Il avait fait ses études sec­ondaires et porté l’étoile jaune, comme son frère aîné Jean-Claude, au lycée Con­dorcet, fréquen­té par nom­bre d’enfants de l’intelligentsia juive parisienne.

Après sa libéra­tion de Buchen­wald et son retour à Con­dorcet, où il fit d’excellentes études clas­siques (pre­mier acces­sit d’histoire au Con­cours général), Bertrand Herz suiv­it son frère en pré­pa au lycée Saint- Louis, où il eut à pâtir d’une mémorable admon­es­ta­tion de la part d’un colleur de maths red­outé – j’en témoigne –, Lucien Martenot, qui lui reprocha d’être moins bril­lant que son frère.

Par­en­thèse : Jean-Claude Herz choisit la Rue d’Ulm plutôt que l’X où il fut reçu troisième en 1946, devint un algébriste réputé et un musi­cien ama­teur (piano, vio­lon­celle) de haut niveau.

L’ancêtre de l’informatique

Sor­ti 160e de sa pro­mo­tion de l’X, Bertrand Herz entra au com­mis­sari­at de la Marine. Une minorité d’ingénieurs y coex­is­tait avec une majorité de juristes.

La pre­mière injonc­tion de ses supérieurs fut : « Vous êtes un ingénieur, vous allez vous occu­per des nou­velles tech­nolo­gies. » En fait, il s’agissait de ce qu’on nom­mait alors mécanogra­phie, ancêtre de l’informatique administrative.

Dès l’année 1957, en équipe avec quelques autres jeunes com­mis­saires comme lui, il com­mença par infor­ma­tis­er, petite révo­lu­tion, la sol­de des marins, veil­lant cor­réla­tive­ment à faire sup­primer les procé­dures manuelles dev­enues inutiles.

Il util­isa les machines Gen­er­al Elec­tric, instal­lées à la caserne de la Pépinière (à Paris dans le VII­Ie) ; c’était l’époque où l’on rédi­geait encore les pro­grammes en lan­gage machine.

Transmettre le savoir

Ensuite, il pan­tou­fla.
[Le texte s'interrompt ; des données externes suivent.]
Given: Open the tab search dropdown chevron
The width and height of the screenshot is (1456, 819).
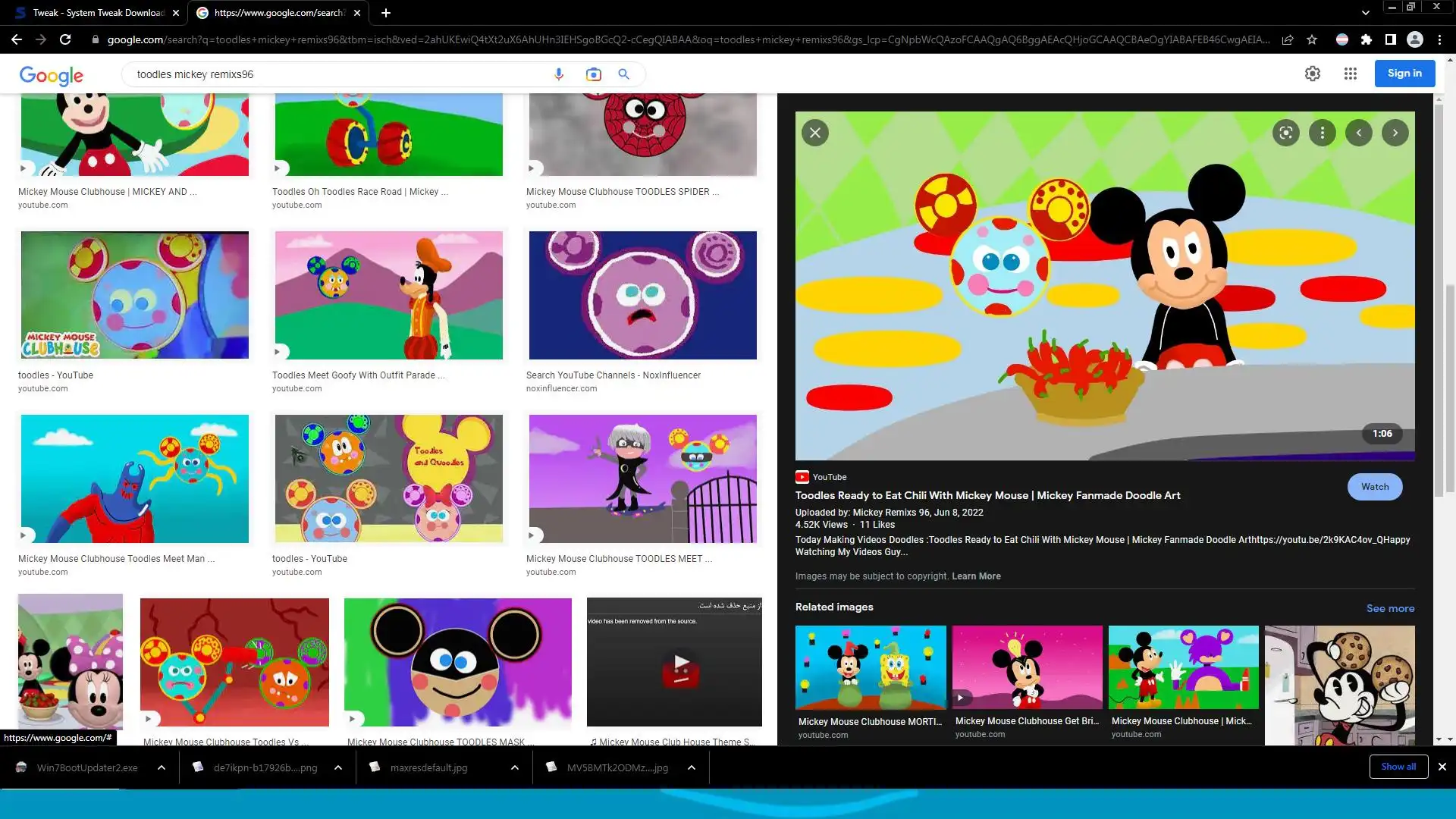Looking at the screenshot, I should [1365, 13].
Après qua­tre ans dans une com­pag­nie d’assurances, il entra au groupe Thom­son, où il res­ta vingt ans, de 1965 à 1985. Il y créa en 1965 un ser­vice d’informatique de gestion.
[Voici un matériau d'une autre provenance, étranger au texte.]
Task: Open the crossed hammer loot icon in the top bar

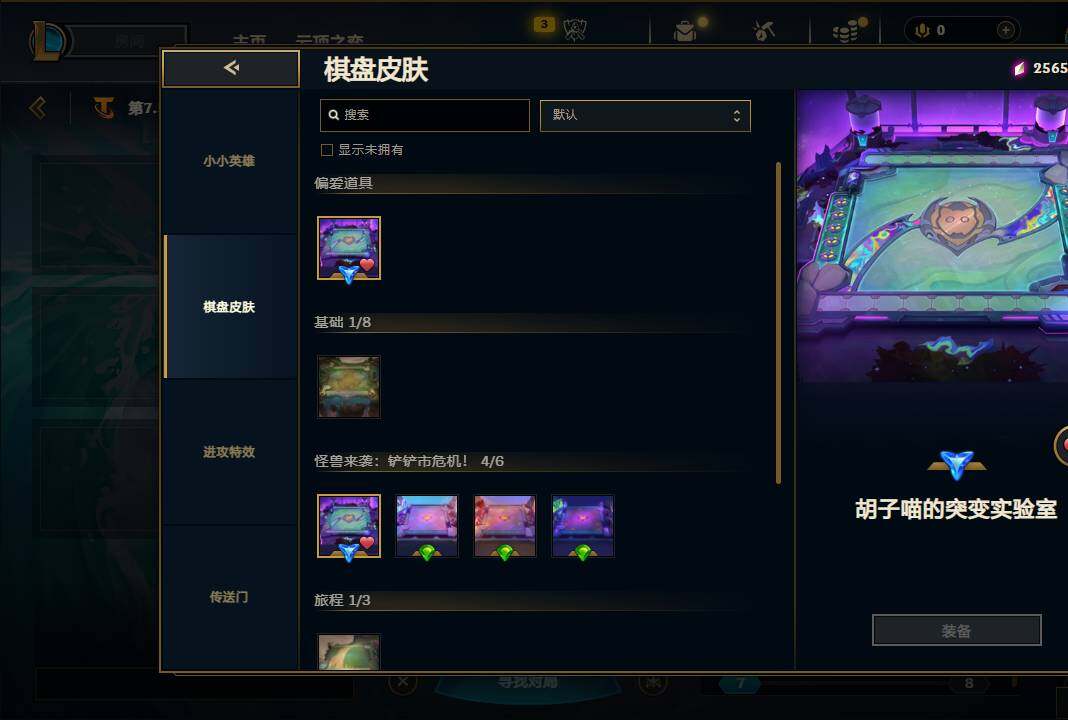Action: [764, 31]
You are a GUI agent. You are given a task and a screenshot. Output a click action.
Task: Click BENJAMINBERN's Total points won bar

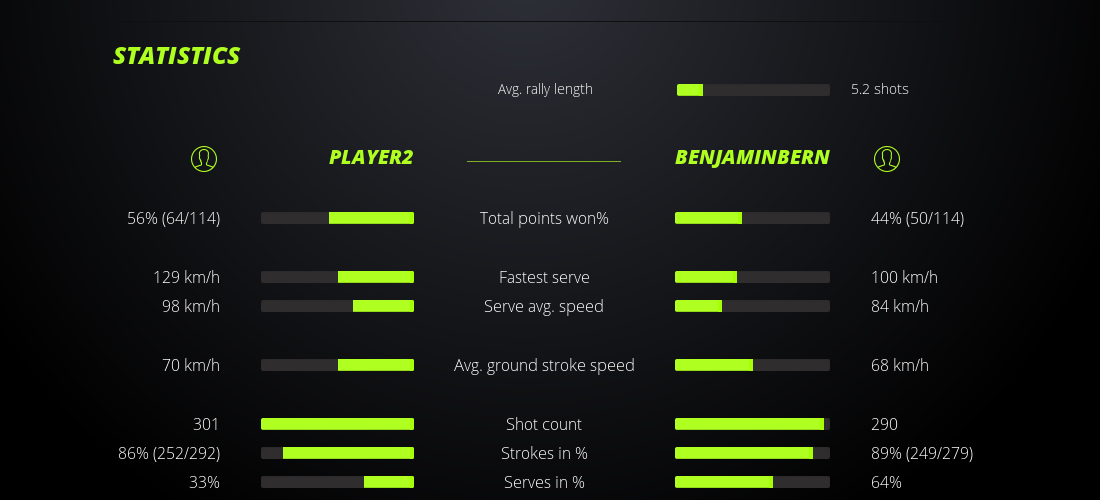click(752, 218)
“ Le devoir de mémoire lui imposait de porter témoignage ”

Il recru­ta huit ingénieurs issus de grandes écoles, des ana­lystes et des pro­gram­meurs ; pen­dant les années 1965–1970, comme ses col­lègues des entre­pris­es et sociétés de ser­vices, il s’investit dans la for­ma­tion ; à cette époque, en effet, l’enseignement des tech­niques et méth­odes de l’informatique de ges­tion était encore absent de l’Université et des écoles.
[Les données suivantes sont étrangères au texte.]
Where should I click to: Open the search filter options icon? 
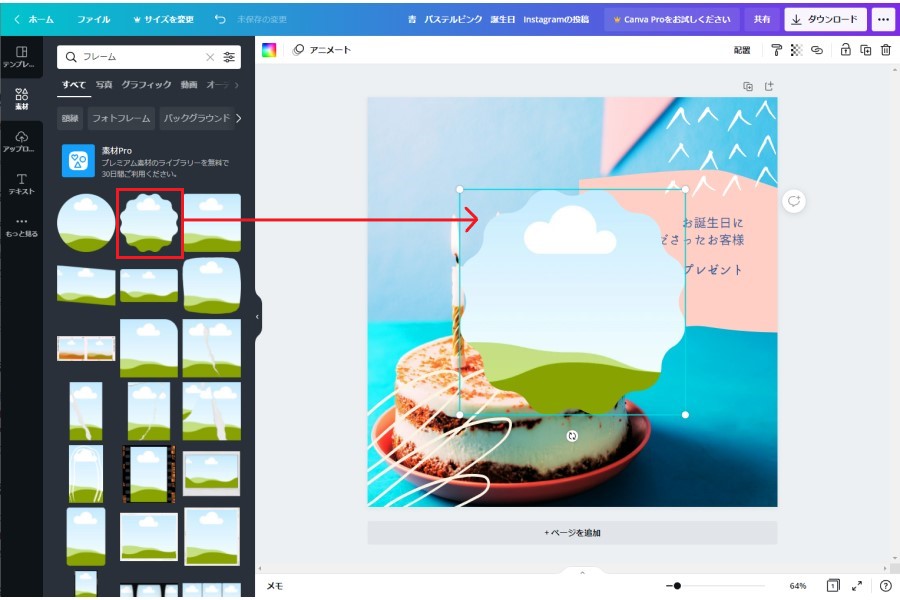point(230,58)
On fit appel à son groupe pour, entre autres, for­mer des infor­mati­ciens con­go­lais dans le cadre d’un con­trat avec le Zaïre.

Après qu’il eut quit­té la Thom­son, s’ouvrit la péri­ode finale de sa vie pro­fes­sion­nelle. Il devint pro­fesseur asso­cié à l’université Paris‑V, IUT Paris, y enseignant l’informatique aux étu­di­ants et aux salariés des entreprises.

Militant de la mémoire

À sa retraite, en 1994, alors qu’il était résolu à rester act­if, la mon­tée de l’extrême-droite, celle de l’antisémitisme avec l’attentat de la rue Coper­nic et la pro­fa­na­tion de tombes juives au cimetière de Car­pen­tras provo­quèrent le retour des sou­venirs refoulés, de son interne­ment à Buchenwald.

Le devoir de mémoire lui impo­sait de porter témoignage de ce qu’il avait vu, de ce qu’il avait vécu. Il le ferait en témoin hon­nête, proche de la réal­ité his­torique par son engage­ment total en faveur de la mémoire de la dépor­ta­tion, égale­ment avec l’exactitude du sci­en­tifique, intolérant vis-à-vis de tout par­ti pris, de toute défor­ma­tion des faits.

Une constante gaieté

Act­if dans les asso­ci­a­tions français­es de déportés et de résis­tants comme des vic­times de la Shoah, Bertrand Herz pré­side le Comité inter­na­tion­al Buchen­wald- Dora et kommandos.

Comme le narre Jorge Sem­prun dans Le Grand Voy­age, Bertrand Herz, son père, sa mère et sa sœur furent envoyés vers l’Allemagne en train à bestiaux.


Pour en savoir plus

Leur tra­jet dura six jours et six nuits, dans des con­di­tions extrêmes.

Bertrand et son père parv­in­rent au camp de tra­vail de Buchen­wald, où ils restèrent logés qua­tre mois au bloc des malades. Puis ils furent trans­férés en décem­bre 1944 dans un camp satel­lite, le kom­man­do de Niederorschel, à 80 kilo­mètres du camp principal.

Ces hor­reurs ne l’ont point défor­mé ; il reste un homme certes réservé, mais d’une con­stante gai­eté dans le regard et l’expression.